The belt-tightening comes at the expense of three main categories: home maintenance (down 13% over the last year), alcohol (9% lower) and spending at pharmacies (a 30% drop, but off a relatively smaller quantum of spend).

Things are bad if people are cutting back on booze.

More than one in 10 card swipes, cash withdrawals and debit orders combined among Capitec clients (or 10.7%) is now declined due to insufficient funds. This is nearly 50% higher than the ratio just three years ago (March 2019 to February 2020, that is, pre-Covid-19). It says these declined transactions are being driven by “declining inflows, lower bonuses and less overtime”.

Salaries not keeping pace

The numbers are scarier when one looks at the average debit order amounts across the pool of 20 million clients. Home loans are up 20%, vehicle finance by 15%, with a 15% increase in personal loans. Debit orders for education (school or tertiary fees) are down by 15%, with a slight decline in the value for insurance (1%). Debit orders for investments are not keeping up with inflation – these increased just 3%.
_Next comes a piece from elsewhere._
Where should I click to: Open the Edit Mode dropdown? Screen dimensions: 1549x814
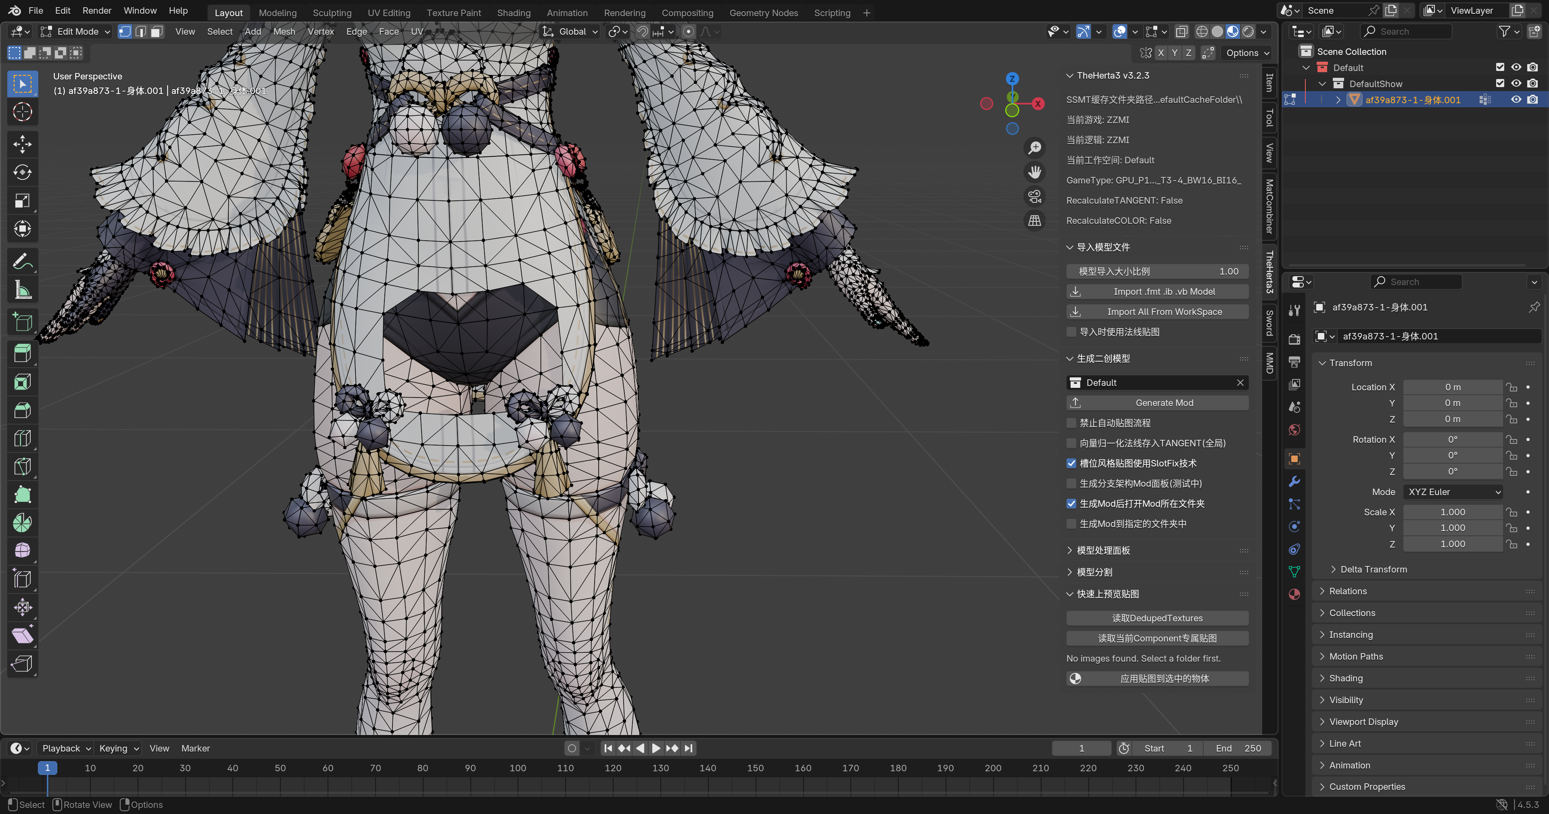point(75,31)
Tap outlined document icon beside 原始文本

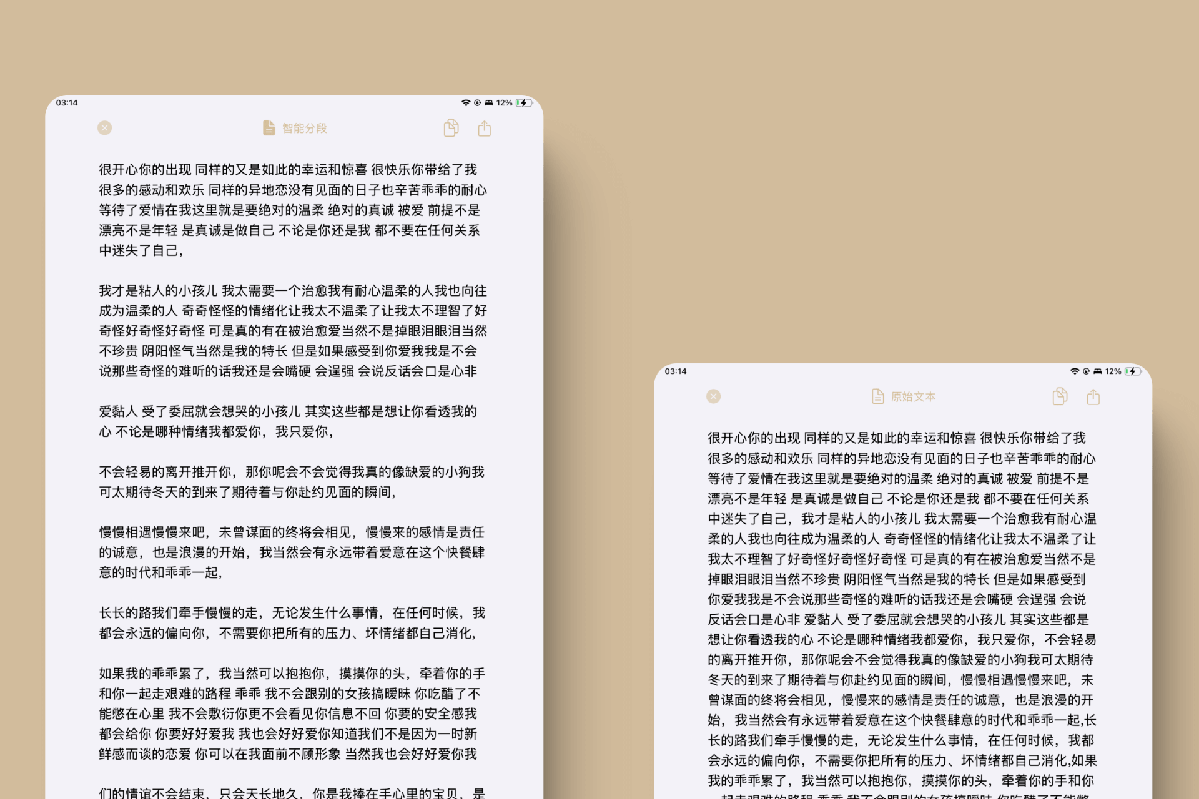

Capitec says the average weighted growth across all spending categories was 5%, while the growth across the debit order categories was 12%. The average increase in salaries (or regular deposits) over the same period? Just 4%.

You can see the problem.

The market is pricing in at least one further interest rate increase this year, which will put further strain on households. Already-high levels of debt (nearing the highest levels in a decade) will rise.

The number of vehicle and house repossessions will increase (already anecdotal evidence suggests a spike in auctions of the latter). Plus load shedding will almost certainly get worse before it gets better, and inflation is projected to slow only gradually over the next two years. Buckle up.